Tonight will be my first foray into the consumption of organ meat. My older son Chase’s friend, Tyler, mixes it in with ground beef to make burgers. We will be using the bacon fat from our breakfast this morning to fry the burgers in a pan, and then serve our burgers with fresh onions, tomato and avocado.
You may remember I purchased a 1/2 cow recently. Along with the typical cuts like strip, filet and round, I received additional items like bones and organ meat. I wouldn’t have been sure how to prepare the organs, frankly, so I’m excited to try this method. Unsurprisingly, since this is a blog largely devoted to health and well-being, I’ll be sharing the myriad health benefits of consuming the organs of cows.
If you’ve spent substantial time at a NY style deli, you’ve likely dabbled in beef tongue. Your body certainly thanked you. From chriskresser.com:
Because tongue is still technically muscle meat, the nutritional profile is similar to that of other beef muscle meats. It’s a good source of iron, zinc, choline, vitamin B12, other B vitamins, and trace minerals.

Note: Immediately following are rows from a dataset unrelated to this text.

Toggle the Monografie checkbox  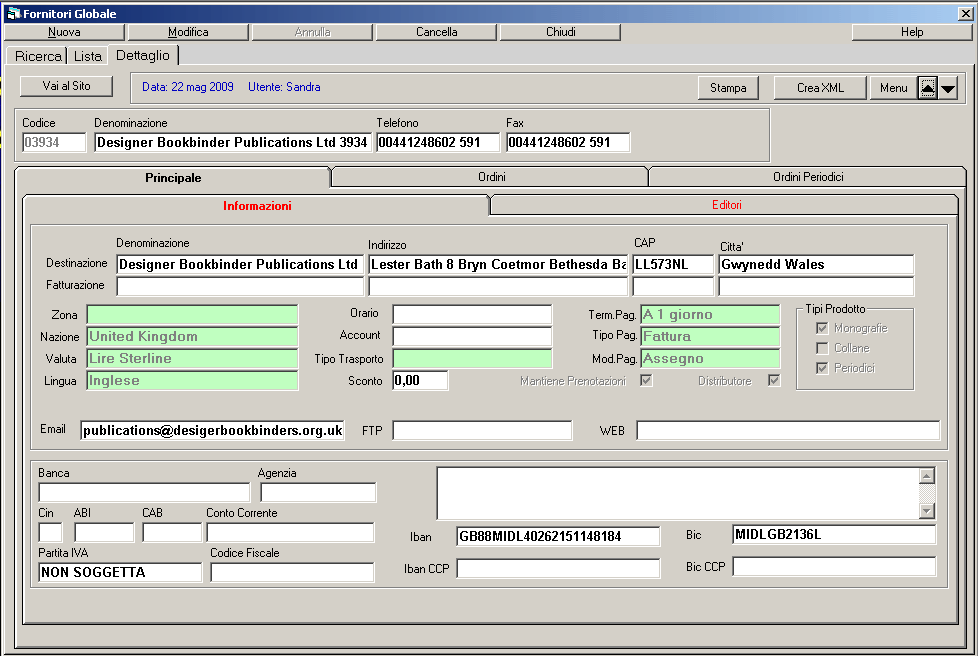[x=822, y=328]
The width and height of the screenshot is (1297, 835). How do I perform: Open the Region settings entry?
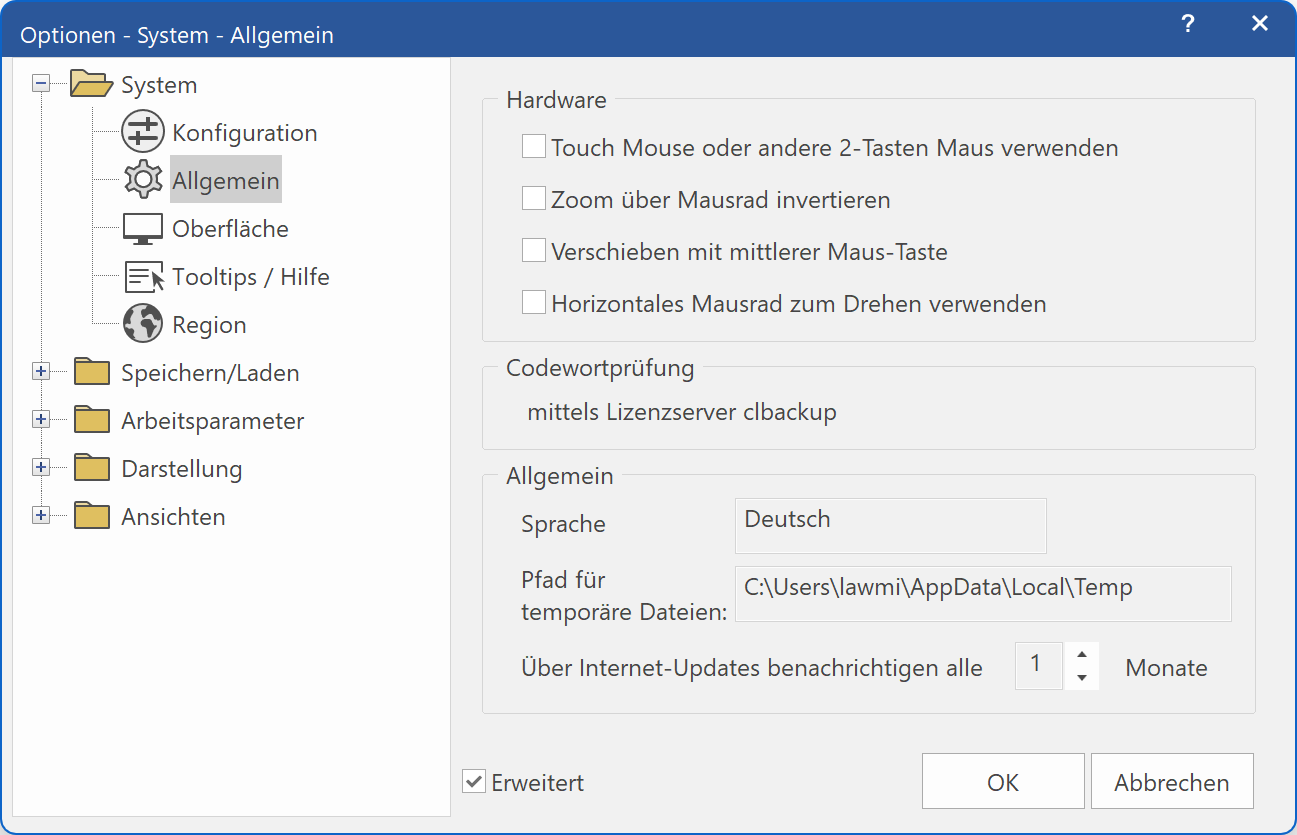[209, 325]
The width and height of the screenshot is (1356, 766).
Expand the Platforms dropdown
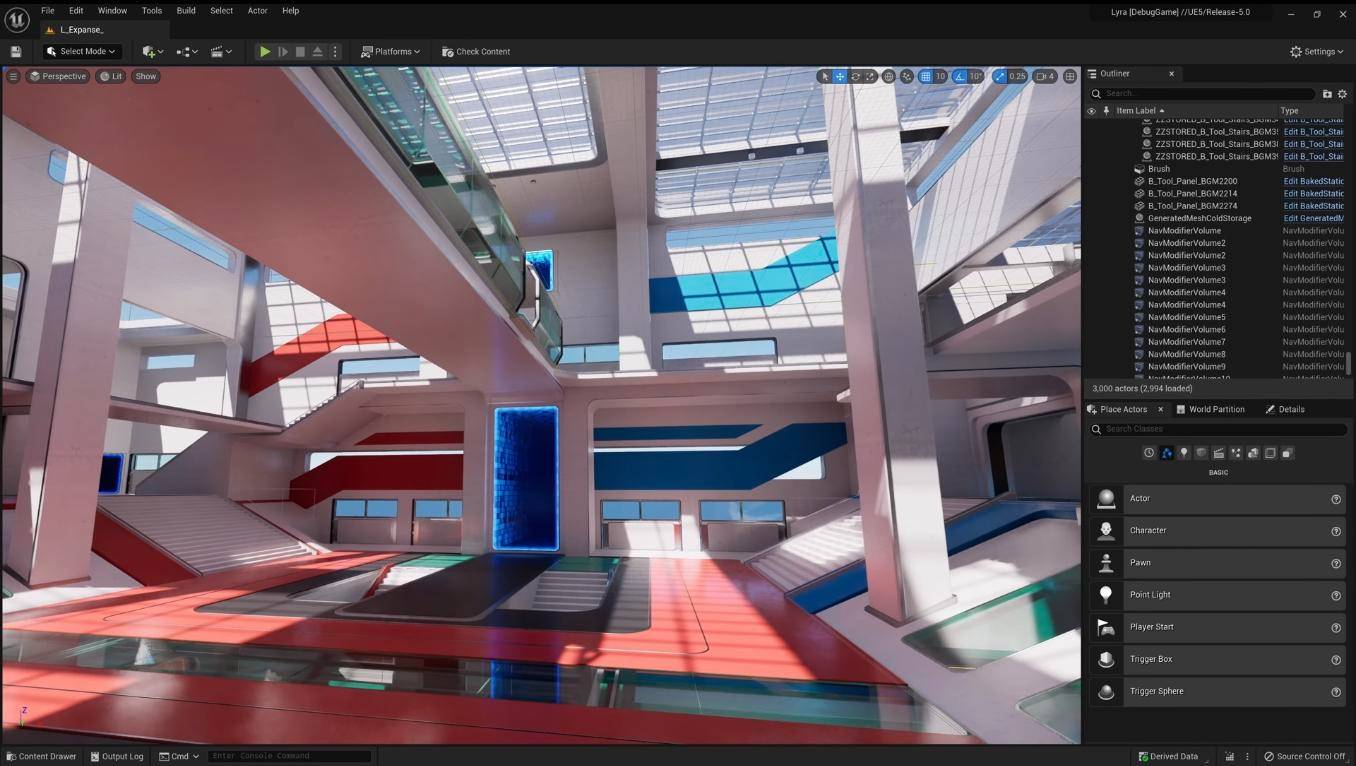(390, 52)
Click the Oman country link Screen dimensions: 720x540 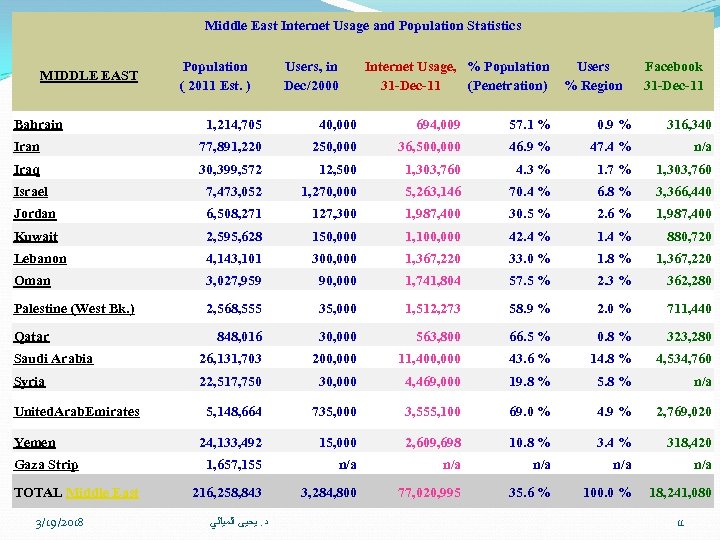(x=32, y=281)
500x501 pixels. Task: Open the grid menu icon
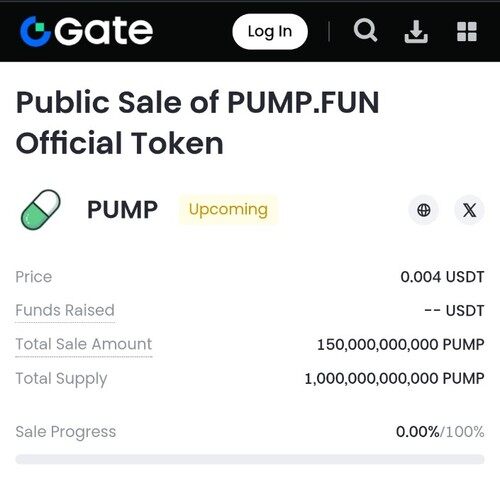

I’m excited about tonight’s burgers for the taste, not the tongue. I am, however, fairly jazzed to say I will devour the heart of a cow. Something about not wasting any portion of a living being that died for our sustenance feels like the right thing to do. It makes sense that we should be targeting the heart, given the fact that the nutrients derived are difficult to come by.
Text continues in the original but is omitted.